Unless otherwise stated, statistical analyses were conducted in R [www.r-project.org]. Differential expression in meningioma subgroups was assessed using Student’s t-test. False discovery rates (FDRs) were estimated using a permutation based approach [35]. For survival analysis, PFS was used as an end point. Prognostic significance was determined using univariate and multivariate Cox regression analysis and log-rank tests. For multivariate models, all clinico-pathological parameters significant in univariate analysis were included.

Ethical approval

Local ethical committees approved the study. Written informed consent for translational research was obtained from all patients.

RESULTS

Characterization of meningioma study samples

A 62-patient discovery and an 82-patient validation set were collected from five German university hospitals. In total, they comprised 59 WHO°III, 48 WHO°II and 37 WHO°I meningiomas. Of note, a high number of recurrent WHO grade I and II meningiomas with and without malignant progression (n = 39; 1M+R and 2M+R) were included. To account for known prognostic markers, we analyzed Ki67 and PHH3 expression. As expected, both markers showed differential expression between the WHO grades, but did not predict clinical behavior within a given WHO grade as represented by our clinical subgroups (Supplementary Figure S1).

Aggressive meningiomas share a transcriptional profile across different WHO grades

To characterize the transcriptional landscape of aggressive meningiomas, we assessed the global transcriptional differences in our discovery set of 62 tumors (Figure 1) using microarray analyses and an unsupervised approach. Employing principal component analysis (PCA), we observed a spectrum of transcriptional profiles lining up according to the WHO grade as well as to the clinical subgroup (i.e. NR, non-recurrent; R, recurrent without malignant progression; M, malignant progression) in principal component 1 (PC1) (Supplementary Figure S2). In contrast, WHO°I NR (1NR) and WHO°III tumors marked the extreme ends, WHO°II tumors, as well as the more aggressive WHO°I M+R (1M+R) tumors were located in between.

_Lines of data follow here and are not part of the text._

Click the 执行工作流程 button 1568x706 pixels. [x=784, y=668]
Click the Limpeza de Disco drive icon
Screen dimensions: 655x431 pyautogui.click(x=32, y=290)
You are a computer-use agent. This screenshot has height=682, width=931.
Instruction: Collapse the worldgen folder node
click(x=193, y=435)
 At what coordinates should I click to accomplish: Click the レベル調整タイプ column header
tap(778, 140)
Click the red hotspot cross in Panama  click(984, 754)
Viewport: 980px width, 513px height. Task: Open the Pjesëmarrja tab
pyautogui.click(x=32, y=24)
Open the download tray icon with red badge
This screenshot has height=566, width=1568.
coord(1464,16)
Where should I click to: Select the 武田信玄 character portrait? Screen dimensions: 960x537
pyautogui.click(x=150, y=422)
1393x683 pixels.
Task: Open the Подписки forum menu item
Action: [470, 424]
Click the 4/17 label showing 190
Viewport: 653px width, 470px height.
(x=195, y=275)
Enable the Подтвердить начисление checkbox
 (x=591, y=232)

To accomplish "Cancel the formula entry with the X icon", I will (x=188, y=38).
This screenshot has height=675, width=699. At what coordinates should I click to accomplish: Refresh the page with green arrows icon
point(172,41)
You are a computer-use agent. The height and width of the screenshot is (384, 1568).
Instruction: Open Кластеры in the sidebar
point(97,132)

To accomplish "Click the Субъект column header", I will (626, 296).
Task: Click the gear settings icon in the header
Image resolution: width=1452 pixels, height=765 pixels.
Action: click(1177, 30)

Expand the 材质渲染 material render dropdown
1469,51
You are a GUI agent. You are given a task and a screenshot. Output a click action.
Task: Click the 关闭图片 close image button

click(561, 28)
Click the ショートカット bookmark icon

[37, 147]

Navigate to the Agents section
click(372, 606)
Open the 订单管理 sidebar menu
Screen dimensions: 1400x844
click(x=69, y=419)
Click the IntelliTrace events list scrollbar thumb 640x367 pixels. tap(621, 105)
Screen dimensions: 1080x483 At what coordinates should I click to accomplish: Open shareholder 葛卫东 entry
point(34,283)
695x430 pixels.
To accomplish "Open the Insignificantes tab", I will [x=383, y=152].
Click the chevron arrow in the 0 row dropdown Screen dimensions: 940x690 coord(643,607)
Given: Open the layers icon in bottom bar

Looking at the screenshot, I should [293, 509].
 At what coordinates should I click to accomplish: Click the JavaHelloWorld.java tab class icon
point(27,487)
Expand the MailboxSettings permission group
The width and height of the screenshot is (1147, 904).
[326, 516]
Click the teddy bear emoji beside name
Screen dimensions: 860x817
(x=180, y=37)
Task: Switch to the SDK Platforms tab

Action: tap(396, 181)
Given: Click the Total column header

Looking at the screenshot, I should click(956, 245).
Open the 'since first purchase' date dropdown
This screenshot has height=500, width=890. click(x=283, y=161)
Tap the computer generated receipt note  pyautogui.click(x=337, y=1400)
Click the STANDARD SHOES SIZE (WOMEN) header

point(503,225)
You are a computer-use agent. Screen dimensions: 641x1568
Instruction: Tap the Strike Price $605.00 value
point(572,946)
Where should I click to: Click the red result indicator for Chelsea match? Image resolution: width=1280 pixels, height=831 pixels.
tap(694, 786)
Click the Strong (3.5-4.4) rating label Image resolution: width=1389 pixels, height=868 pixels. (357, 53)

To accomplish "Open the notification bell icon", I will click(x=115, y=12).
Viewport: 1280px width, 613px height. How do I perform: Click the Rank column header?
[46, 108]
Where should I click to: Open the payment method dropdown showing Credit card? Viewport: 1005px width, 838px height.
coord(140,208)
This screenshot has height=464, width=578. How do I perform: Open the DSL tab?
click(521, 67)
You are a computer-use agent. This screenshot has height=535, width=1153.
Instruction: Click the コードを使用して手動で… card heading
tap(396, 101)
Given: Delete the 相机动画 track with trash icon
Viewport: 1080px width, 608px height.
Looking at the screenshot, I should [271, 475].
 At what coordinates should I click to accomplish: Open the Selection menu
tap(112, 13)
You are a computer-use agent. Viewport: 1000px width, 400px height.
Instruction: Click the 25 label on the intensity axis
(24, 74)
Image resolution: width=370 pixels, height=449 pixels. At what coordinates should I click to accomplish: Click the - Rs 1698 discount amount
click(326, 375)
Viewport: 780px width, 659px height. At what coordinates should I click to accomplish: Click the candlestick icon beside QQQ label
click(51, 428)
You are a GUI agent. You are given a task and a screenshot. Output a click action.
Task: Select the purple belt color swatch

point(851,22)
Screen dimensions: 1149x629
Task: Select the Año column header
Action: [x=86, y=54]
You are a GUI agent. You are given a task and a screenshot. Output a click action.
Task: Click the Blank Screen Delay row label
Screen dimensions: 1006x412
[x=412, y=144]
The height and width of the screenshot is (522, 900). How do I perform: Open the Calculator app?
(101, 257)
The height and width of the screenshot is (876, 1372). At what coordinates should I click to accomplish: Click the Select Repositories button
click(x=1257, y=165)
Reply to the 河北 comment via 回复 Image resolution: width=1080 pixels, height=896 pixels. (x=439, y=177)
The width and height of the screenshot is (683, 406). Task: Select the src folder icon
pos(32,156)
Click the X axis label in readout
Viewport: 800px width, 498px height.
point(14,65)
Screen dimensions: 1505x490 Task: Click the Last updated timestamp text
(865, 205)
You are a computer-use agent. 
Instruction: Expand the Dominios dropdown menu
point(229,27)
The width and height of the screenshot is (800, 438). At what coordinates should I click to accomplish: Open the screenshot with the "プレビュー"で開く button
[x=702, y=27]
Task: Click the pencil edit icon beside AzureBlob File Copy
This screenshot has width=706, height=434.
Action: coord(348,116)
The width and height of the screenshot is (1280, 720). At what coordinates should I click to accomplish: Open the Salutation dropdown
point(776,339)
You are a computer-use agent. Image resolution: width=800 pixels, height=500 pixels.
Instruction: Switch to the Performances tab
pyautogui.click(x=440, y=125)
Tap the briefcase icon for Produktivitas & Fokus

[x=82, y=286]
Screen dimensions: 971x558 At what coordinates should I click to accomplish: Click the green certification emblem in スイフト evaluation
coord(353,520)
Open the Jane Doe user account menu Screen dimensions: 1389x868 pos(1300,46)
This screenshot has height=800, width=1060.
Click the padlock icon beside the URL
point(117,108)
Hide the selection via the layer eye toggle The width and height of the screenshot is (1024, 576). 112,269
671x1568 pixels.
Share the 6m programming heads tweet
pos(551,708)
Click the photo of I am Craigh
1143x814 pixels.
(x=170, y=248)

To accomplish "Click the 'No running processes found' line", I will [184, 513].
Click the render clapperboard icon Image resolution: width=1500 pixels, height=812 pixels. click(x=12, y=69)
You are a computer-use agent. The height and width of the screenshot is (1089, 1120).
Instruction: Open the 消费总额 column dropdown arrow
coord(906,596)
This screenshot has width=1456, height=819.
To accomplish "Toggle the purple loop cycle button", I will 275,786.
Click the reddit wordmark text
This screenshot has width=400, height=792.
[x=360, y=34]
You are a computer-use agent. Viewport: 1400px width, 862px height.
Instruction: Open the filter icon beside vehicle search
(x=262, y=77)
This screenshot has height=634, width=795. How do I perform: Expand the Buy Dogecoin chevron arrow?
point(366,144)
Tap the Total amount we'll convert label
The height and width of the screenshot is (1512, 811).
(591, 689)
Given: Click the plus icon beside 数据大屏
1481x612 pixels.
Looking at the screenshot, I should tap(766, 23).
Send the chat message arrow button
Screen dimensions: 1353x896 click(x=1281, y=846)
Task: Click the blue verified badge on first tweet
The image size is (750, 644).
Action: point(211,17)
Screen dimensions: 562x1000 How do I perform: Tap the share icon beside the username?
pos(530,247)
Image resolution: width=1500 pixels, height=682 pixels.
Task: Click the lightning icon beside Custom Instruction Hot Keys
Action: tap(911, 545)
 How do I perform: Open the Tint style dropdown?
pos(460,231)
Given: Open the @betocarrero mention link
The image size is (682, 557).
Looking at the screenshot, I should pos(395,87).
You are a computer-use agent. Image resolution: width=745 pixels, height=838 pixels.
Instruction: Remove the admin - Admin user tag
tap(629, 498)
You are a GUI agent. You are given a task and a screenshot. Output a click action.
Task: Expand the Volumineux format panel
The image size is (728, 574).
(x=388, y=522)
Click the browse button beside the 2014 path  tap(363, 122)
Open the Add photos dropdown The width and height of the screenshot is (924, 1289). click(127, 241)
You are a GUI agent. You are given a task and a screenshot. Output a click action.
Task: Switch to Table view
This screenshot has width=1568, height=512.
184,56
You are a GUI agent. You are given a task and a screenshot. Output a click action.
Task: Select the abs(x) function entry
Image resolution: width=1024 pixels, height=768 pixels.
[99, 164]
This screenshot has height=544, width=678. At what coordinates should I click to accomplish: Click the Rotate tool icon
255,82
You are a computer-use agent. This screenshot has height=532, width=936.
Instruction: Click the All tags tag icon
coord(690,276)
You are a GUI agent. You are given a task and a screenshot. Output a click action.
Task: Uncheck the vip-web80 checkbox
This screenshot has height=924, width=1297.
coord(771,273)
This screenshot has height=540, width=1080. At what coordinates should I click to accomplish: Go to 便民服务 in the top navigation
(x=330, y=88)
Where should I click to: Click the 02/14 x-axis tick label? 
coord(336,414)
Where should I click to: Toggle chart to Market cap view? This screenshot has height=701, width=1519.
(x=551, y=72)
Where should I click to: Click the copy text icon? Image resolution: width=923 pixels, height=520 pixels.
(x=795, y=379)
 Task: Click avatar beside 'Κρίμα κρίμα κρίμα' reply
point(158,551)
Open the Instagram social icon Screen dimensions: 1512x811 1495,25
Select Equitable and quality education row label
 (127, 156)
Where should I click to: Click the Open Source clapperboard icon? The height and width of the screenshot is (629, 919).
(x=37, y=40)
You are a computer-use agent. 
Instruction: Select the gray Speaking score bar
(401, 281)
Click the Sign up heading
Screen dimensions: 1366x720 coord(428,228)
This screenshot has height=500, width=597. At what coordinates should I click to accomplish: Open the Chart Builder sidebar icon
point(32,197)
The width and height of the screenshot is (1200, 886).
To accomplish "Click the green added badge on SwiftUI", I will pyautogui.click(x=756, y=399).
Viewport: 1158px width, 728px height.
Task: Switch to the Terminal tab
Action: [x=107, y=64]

Next, we investigated the extent of transcriptional differences between each of our tumor subgroups and combinations thereof by applying comparative statistics. Estimating the false discovery rate (FDR) revealed robust differences between the following clinical subsets: 1NR vs 1M+R; 1NR vs 2M+R; 1NR vs WHO°III, 2NR vs WHO°III (Supplementary Table S3). Accordingly, we performed intersection studies between 1NR tumors and aggressive (recurrent, malignantly progressing or WHO grade III) meningiomas (1M+R, 2M+R and WHO°III). For this purpose, we generated lists of top differentially expressed genes (p < 0.01; fold change > 1.25) for the respective groupings (Figure 2A, 2B). In order to obtain a comparable number of differentially expressed genes for an intersection study a stricter p-value (p < 0.001) was chosen for WHO°III vs 1NR. Interestingly, differential expression of a large set of genes (n = 332; Supplementary Table S4) was shared between aggressive meningioma subgroups across different WHO grades. 208 genes were found to be upregulated and 124 genes downregulated in the more aggressive tumor subgroups. Further pathway enrichment and gene function analyses of the top differentially expressed genes revealed enrichment for genes involved in mitosis and cell cycle in all three clinical subgroups with poor outcome (1M+R, 2M+R, WHO°III) when compared to 1NR tumors (Supplementary Figure S3–S8).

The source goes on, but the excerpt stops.